[Material from a pointing dataset]
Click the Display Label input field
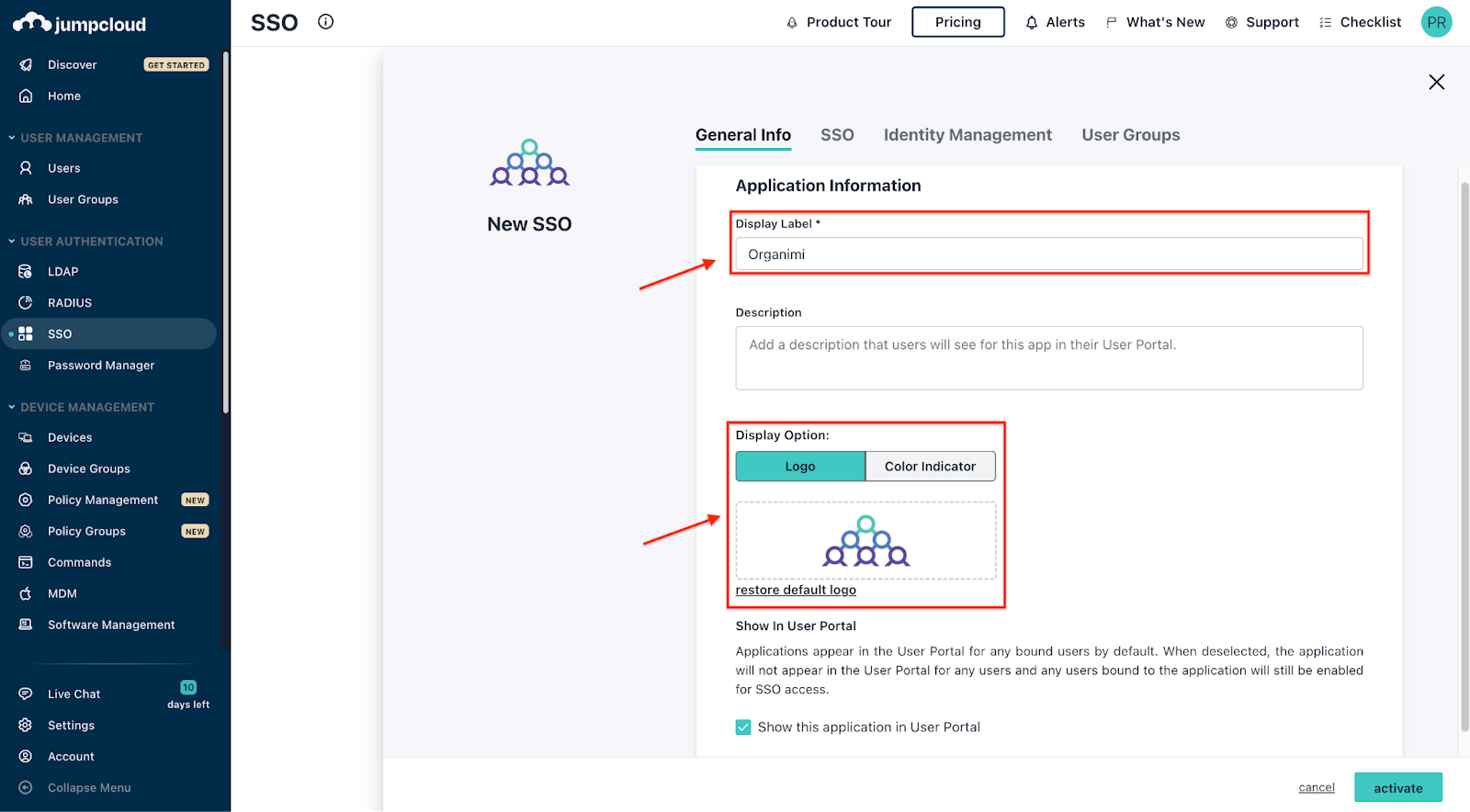This screenshot has height=812, width=1470. pyautogui.click(x=1048, y=254)
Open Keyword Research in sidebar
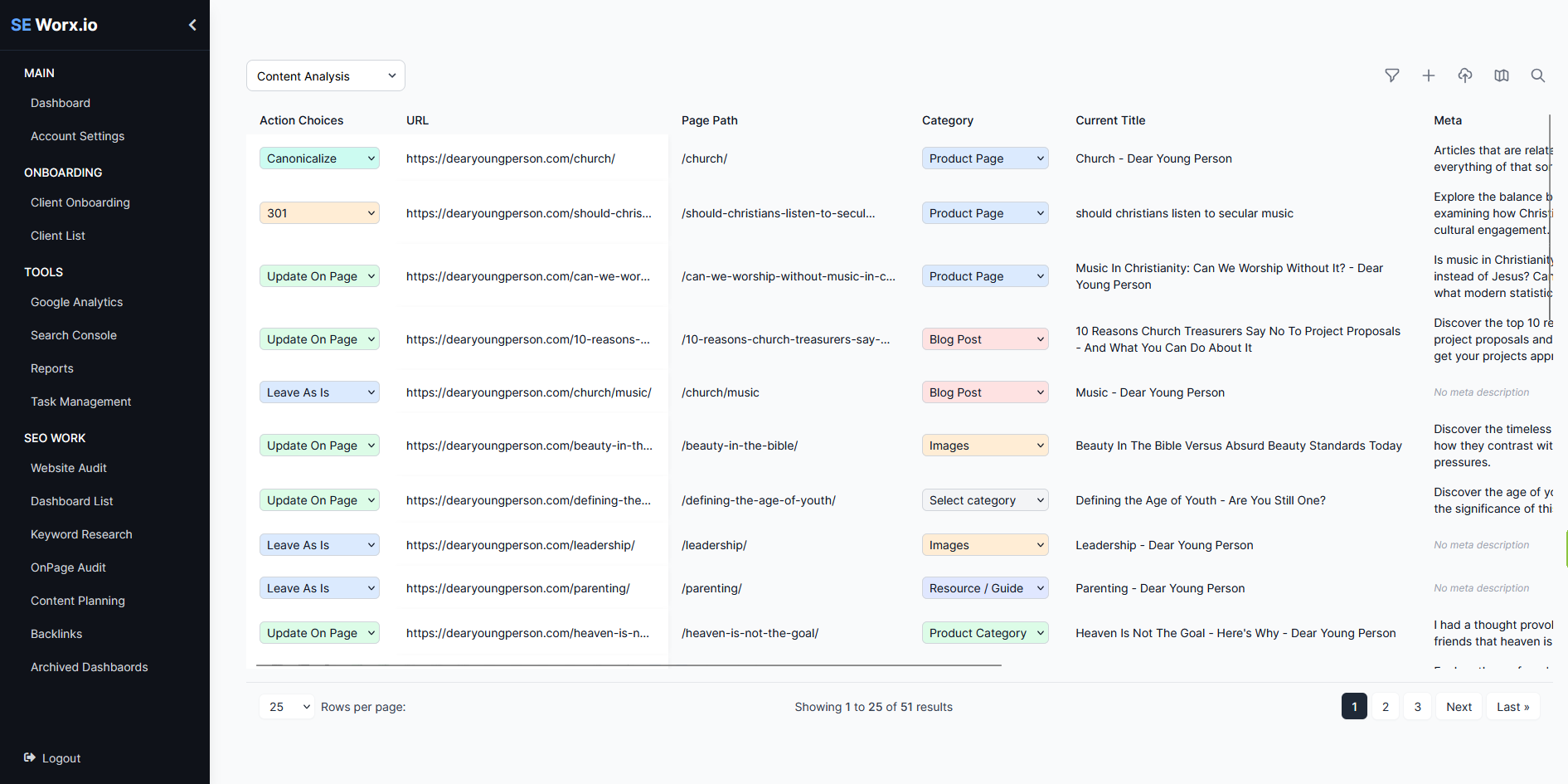 point(81,534)
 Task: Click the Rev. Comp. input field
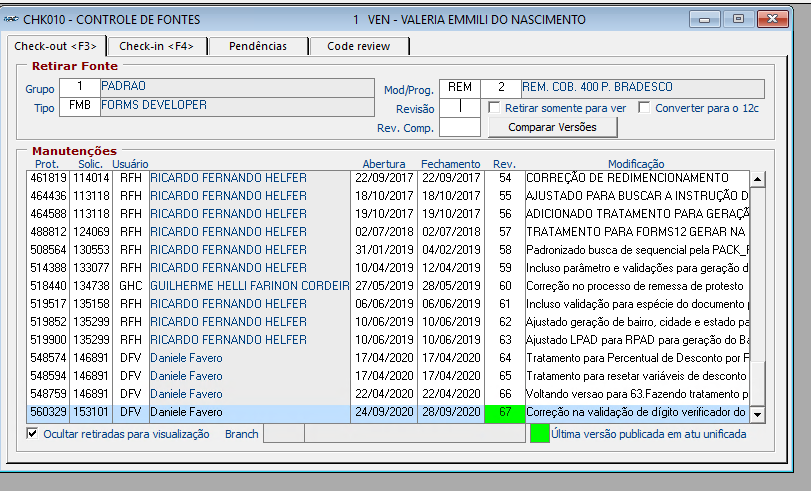click(460, 127)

## [Aim]
Copy every line of the material above word for word, leaving out the pictures.

## [Answer below]
Click the Display Label input field
This screenshot has height=812, width=1470. pyautogui.click(x=1048, y=254)
Open Keyword Research in sidebar
 point(81,534)
 Task: Click the Rev. Comp. input field
click(460, 127)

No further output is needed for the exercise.